■ **Written instruction**:
Copy out every one of the rows below, requests included, and shift each coordinate in the answers by adding 62 to it.
************
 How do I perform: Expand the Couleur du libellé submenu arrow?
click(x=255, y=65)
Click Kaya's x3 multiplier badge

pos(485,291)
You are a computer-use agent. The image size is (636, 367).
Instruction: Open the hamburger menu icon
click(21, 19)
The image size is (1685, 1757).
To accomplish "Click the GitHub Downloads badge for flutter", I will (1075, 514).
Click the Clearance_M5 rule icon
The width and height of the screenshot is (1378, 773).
************
■ **Result of the exercise**:
 How do I perform: Expand the Couleur du libellé submenu arrow?
click(x=317, y=127)
Click Kaya's x3 multiplier badge

pos(547,353)
You are a computer-use agent. The image size is (636, 367).
Instruction: Open the hamburger menu icon
click(83, 81)
The image size is (1685, 1757).
To accomplish "Click the GitHub Downloads badge for flutter", I will (1137, 576).
Click the Clearance_M5 rule icon
The width and height of the screenshot is (1378, 773).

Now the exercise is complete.